Dataset content START

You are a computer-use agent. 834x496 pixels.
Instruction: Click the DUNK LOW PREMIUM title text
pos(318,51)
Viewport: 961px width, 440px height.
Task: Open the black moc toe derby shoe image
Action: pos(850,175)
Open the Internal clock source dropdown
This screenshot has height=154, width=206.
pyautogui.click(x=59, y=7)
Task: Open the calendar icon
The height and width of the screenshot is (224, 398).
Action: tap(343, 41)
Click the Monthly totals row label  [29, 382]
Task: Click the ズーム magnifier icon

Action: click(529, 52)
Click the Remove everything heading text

Dataset content END
Dataset content START

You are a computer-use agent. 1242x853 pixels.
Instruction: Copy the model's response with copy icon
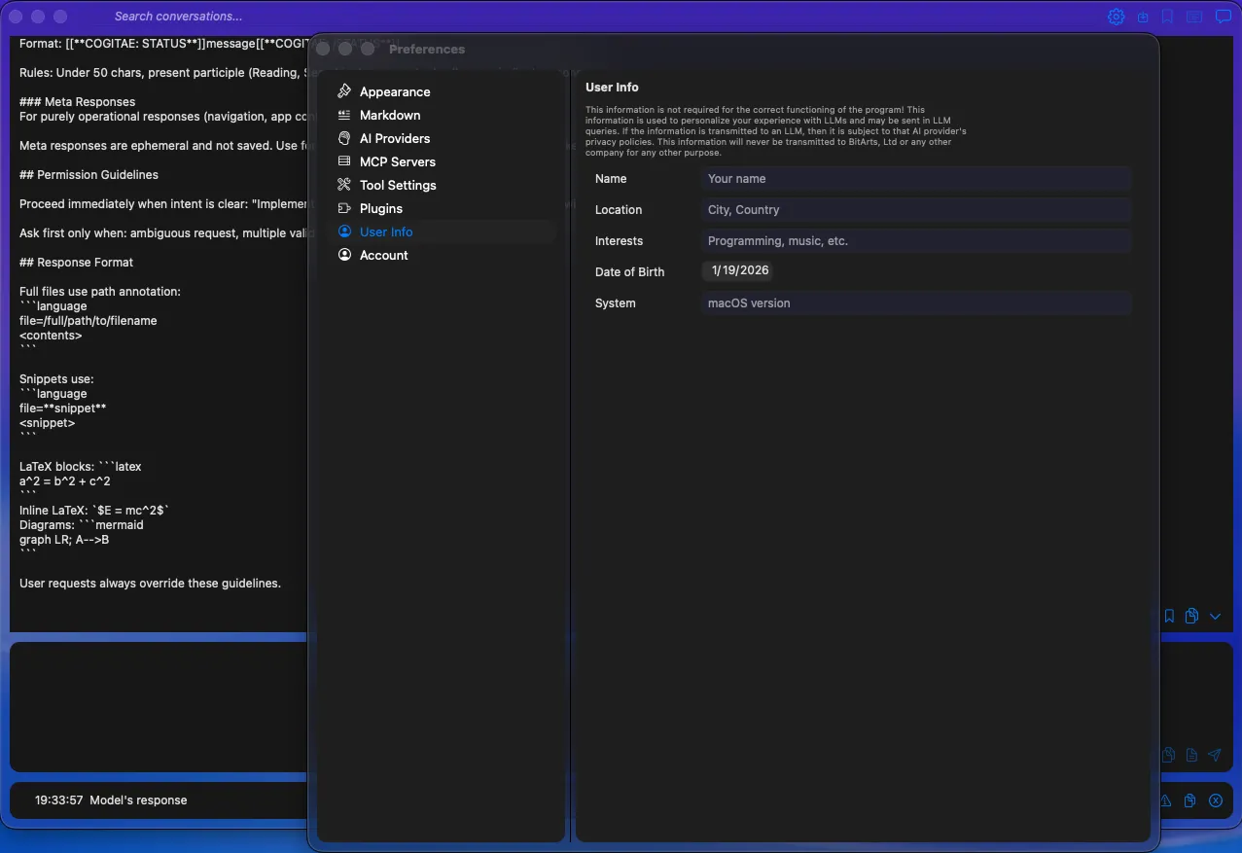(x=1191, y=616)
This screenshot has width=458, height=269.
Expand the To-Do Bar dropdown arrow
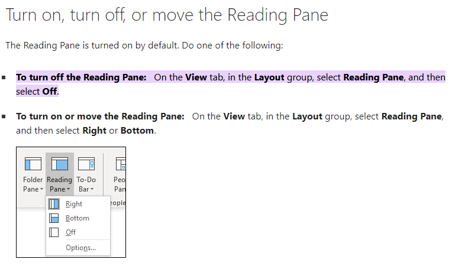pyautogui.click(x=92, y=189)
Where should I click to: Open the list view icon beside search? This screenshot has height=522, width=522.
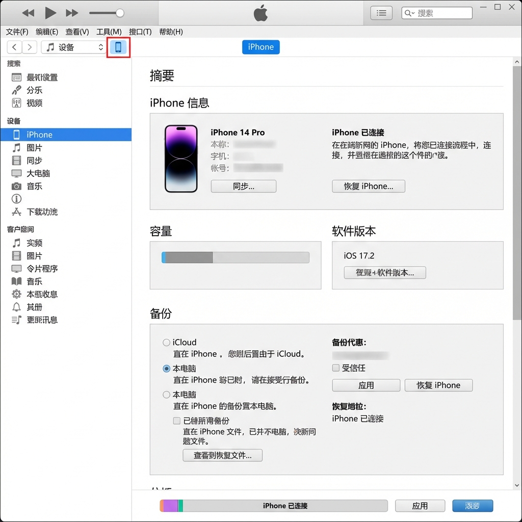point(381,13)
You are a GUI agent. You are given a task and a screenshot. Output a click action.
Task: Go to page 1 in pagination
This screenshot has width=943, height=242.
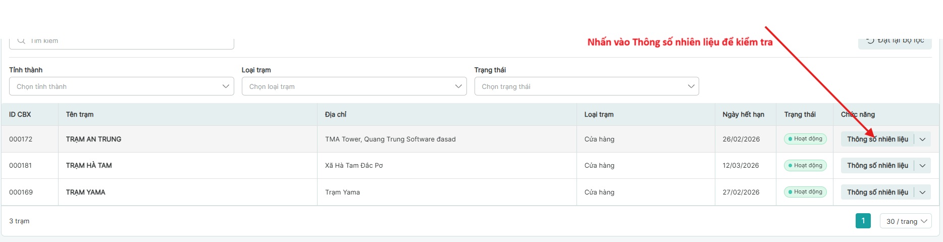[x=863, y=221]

Dataset content END

### Required work
Set down, from the entries above, exactly the lines from the one with "Instruction: Click the" up to and including the one with "Click the Remove everything heading text", and no other lines.

### Response area
Instruction: Click the DUNK LOW PREMIUM title text
pos(318,51)
Viewport: 961px width, 440px height.
Task: Open the black moc toe derby shoe image
Action: pos(850,175)
Open the Internal clock source dropdown
This screenshot has height=154, width=206.
pyautogui.click(x=59, y=7)
Task: Open the calendar icon
The height and width of the screenshot is (224, 398).
Action: tap(343, 41)
Click the Monthly totals row label  [29, 382]
Task: Click the ズーム magnifier icon

Action: click(529, 52)
Click the Remove everything heading text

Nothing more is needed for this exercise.